The bug on trunk is a **convention difference**:

- FlashInfer: `window_left = W` → query at position `kv_len-1` sees
positions `[kv_len-1-W, kv_len-1]` = `W+1` tokens.
- AITER: `sliding_window = S` (with `S > 0` enabling the mask) → admits
`S` tokens.
- `S = 0` is AITER's compile-time "disabled" sentinel.

Trunk passes `sliding_window = window_left` — off by one, plus
`window_left = 0` (one visible token) collides with AITER's disabled
sentinel and silently returns full attention. Fixed: `sliding_window =
window_left + 1` when `window_left >= 0`, else 0.

This keeps AITER on the hot path for sliding-window models (Gemma,
Mistral, etc.) instead of giving up perf to FA2.

Stored data:
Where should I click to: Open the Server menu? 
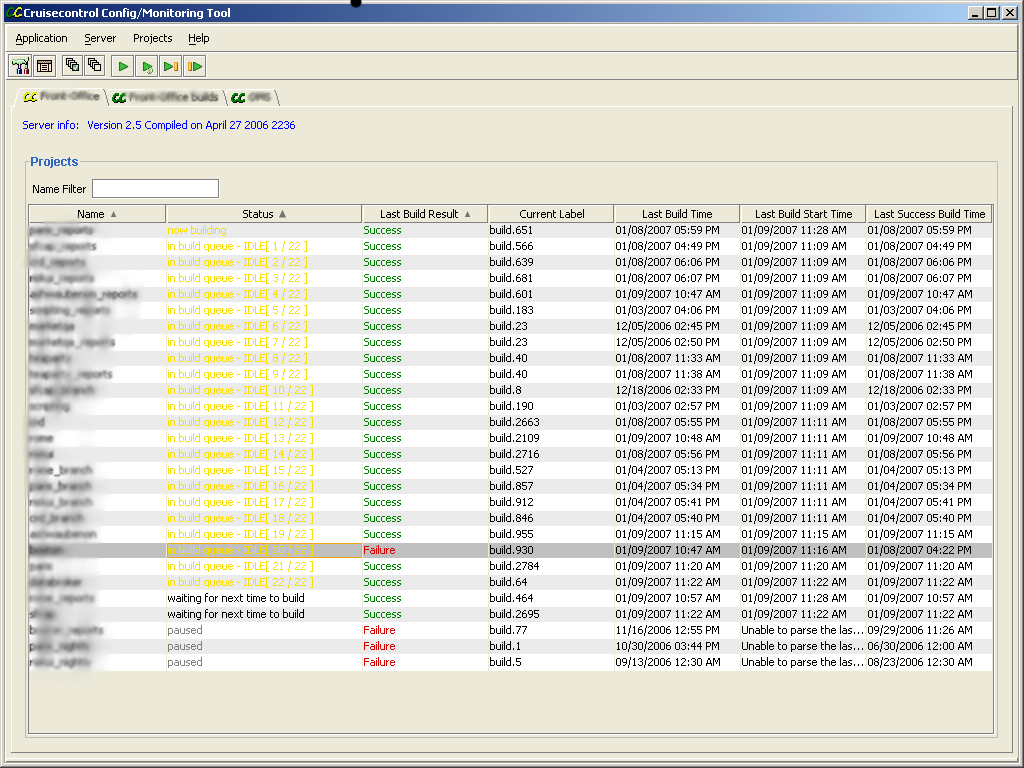tap(100, 38)
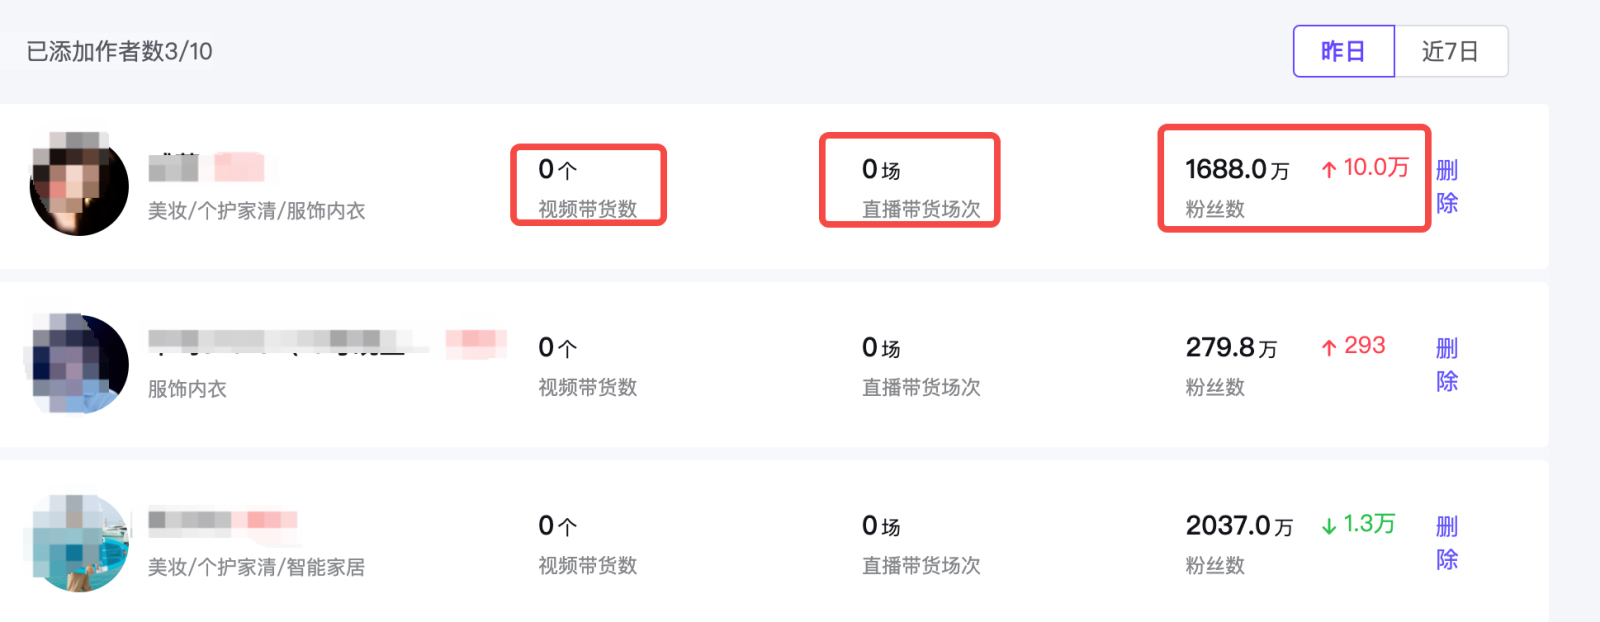The image size is (1600, 622).
Task: Click the first author's 直播带货场次 value
Action: tap(881, 169)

Assignment 1: List every attention backend or library that the note on the AITER sliding-window bug names.
Assignment 2: Continue the note on the AITER sliding-window bug, picking up after its final sentence.

Response area 1: FlashInfer, AITER, FA2

Response area 2:
### 2. CUDA graph — wrapper-level limitation, hard-rejected in explicit
path

AITER's launch grid is computed at `plan()` time from `max_kv_len` and
`max_blocks_per_seq` of the *current* batch and passed by value to the
kernel launch. Under CUDA-graph capture these scalars are baked into the
captured graph and can't be widened on replay against a larger batch.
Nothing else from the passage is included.